Pope Francis told tens of thousands of people in St. Peter's Square he was "particularly concerned" about recent events.
Discussions must be based on "truth and justice," he added, and be able to tackle "concrete issues for the common good."
Maduro, a 51-year-old former bus driver and union boss, has invited church, business and opposition leaders to a "national peace conference" at the presidential palace on Wednesday.
However, opposition figures are not expected to attend.
In the latest of near-daily demonstrations by both sides, female opposition supporters donned white clothes to march in silence from a western Caracas neighbourhood to a nearby National Guard base, carrying photographs of victims of alleged brutality by the security forces.
Meanwhile, pro-Maduro farm workers clad mostly in the bright red of the ruling Socialist Party marched in the centre of the capital under the slogan "Sowing peace and harvesting life!"
Tense in Tachira
Opposition demonstrations began at the start of the month, but mushroomed after three people were shot dead on Feb. 12.

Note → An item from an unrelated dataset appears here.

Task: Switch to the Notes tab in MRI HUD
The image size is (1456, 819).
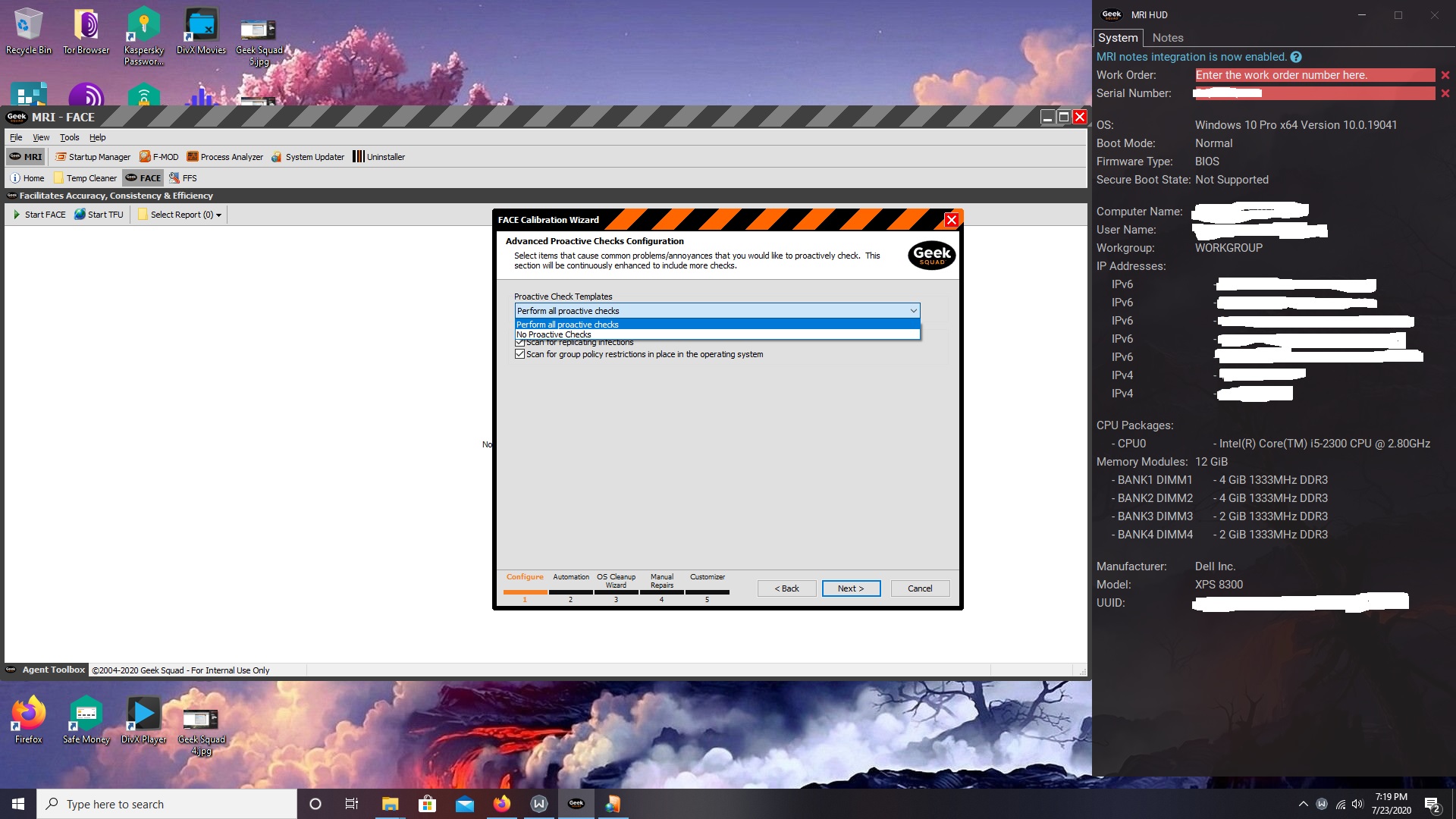Action: (x=1167, y=38)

Maduro, who narrowly won a presidential election last April to replace his mentor, the late leader Hugo Chavez, has accused foreign media of being in league with "imperialists" abroad to project an image of chaos and repression.
About 150 people have been injured during the two-week crisis, and more than 500 people arrested. The government says the vast majority of them have since been freed pending trial.